A slow, lumbering response serves to give a crisis “legs”—ultimately determining whether a media feeding frenzy erupts, whether politicians join the fray, and whether the initial incident will lead to a torrent of tag-along legal action or investigations.

In-house counsel in particular should be cognizant of this “need for speed” as they work with senior management and with a company’s communications team to respond effectively during a crisis. At times, this can be difficult for a lawyer. In legal matters, the timing and method of response is much different than in the media and communications context. You may have, in a legal environment, 30 or 60 days to respond to a complaint, or seven days to respond to a letter from a regulatory agency. This gives you time to collect facts, consider options, seek counsel from various parties within the organization . . . and only then respond.

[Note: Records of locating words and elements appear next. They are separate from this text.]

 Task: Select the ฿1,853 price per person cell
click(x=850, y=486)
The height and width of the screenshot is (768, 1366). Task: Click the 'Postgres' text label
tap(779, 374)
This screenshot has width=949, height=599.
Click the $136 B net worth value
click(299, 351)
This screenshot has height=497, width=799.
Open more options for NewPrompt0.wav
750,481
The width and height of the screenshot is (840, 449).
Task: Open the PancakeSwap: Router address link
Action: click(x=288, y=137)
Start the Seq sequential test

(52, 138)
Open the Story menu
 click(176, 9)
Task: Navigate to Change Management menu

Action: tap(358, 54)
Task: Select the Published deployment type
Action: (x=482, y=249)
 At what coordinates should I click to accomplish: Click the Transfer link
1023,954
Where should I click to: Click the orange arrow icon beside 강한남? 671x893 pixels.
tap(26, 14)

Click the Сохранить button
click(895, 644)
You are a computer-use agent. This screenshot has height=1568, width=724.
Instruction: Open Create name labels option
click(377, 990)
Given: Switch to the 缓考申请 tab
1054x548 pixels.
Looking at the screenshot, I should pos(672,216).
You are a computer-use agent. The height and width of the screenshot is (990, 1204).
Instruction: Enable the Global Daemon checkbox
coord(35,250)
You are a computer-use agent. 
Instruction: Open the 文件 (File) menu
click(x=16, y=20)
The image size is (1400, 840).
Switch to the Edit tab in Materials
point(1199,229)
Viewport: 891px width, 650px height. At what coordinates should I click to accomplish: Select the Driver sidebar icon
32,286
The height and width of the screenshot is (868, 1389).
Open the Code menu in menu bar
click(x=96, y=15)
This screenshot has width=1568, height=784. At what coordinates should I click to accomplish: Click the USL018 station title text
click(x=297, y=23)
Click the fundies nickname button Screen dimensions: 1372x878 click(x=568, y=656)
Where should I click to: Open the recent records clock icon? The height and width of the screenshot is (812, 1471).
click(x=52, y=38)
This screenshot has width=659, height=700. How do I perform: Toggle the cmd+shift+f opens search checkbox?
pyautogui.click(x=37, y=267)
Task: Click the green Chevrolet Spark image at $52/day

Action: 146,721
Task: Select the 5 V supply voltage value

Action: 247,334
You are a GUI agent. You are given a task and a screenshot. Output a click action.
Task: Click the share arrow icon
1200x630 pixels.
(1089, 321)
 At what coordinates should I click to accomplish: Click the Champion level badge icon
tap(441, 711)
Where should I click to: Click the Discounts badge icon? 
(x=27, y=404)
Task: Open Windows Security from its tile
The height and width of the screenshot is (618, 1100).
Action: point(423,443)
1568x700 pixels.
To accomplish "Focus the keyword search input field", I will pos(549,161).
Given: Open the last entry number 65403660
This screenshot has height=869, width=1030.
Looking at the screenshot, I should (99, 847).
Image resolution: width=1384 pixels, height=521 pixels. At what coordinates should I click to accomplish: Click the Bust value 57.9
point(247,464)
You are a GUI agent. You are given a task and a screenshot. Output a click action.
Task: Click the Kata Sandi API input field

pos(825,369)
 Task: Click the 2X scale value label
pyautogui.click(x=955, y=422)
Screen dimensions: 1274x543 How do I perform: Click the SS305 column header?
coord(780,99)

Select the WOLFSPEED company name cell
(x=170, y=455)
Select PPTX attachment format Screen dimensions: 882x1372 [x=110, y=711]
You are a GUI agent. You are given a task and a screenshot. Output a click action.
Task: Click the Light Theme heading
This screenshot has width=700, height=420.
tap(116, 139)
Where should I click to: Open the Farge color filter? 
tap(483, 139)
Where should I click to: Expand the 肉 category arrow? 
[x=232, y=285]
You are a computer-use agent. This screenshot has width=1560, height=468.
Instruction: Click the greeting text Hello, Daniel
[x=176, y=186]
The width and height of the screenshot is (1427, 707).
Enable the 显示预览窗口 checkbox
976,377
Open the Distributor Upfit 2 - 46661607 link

Work at this pace during a corporate crisis and you’ll likely find your company spiraling deeper and deeper into to the depths of the media firestorm. Indeed, in the age of Twitter and 24-hour news, when a crisis erupts, you may only have 3 or 4 hours (or less!) to respond. Not exactly a lawyerly pace.

Hence the importance of planning for a speedy crisis communications response before the next high-profile accident, lawsuit, or investigation. You’ve got to be ready with (1) a plan, (2) a team, and (3) a strategy, so that when the crisis hits—and with any large organization, it eventually will—you don’t spend the first day just trying to figure out:

  • Who will be on the crisis response team?
  • How they will meet, coordinate, and move forward?
  • Who will gather import facts about what exactly is going on?
  • How critical messages will be delivered to customers, media, investors, regulators, and other key stakeholders?

Yet here’s an interesting fact: a 2011 survey of global business leaders by the PR firm Burson-Marsteller and the Penn Schoen polling organization showed that only 46 percent of companies had a crisis plan of any sort in place—and nearly half of those who did believed their plan was inadequate.

In my experience handling corporate and legal crises for the past 20 or so years, I always see precious time being wasted trying to determine the parameters of response—and who will lead such a response—after the crisis has occurred and the first reporter is already knocking at the door. It’s like recruiting your fire department only after the first house has gone up in flames.

To quote the famed World War II poster warning: Don’t let this happen to you! As general counsel are increasingly becoming “Crisis Manager in Chief” (as I’ve noted in this column in the past), it is critical that you have a plan in place to do your job, and do it at the speed of the modern crisis.

James F. Haggerty, an attorney and communications consultant, is CEO of PRCG/Haggerty LLC and the author of In The Court of Public Opinion: Winning Strategies For Litigation Communications (American Bar Association Publishing, 2009).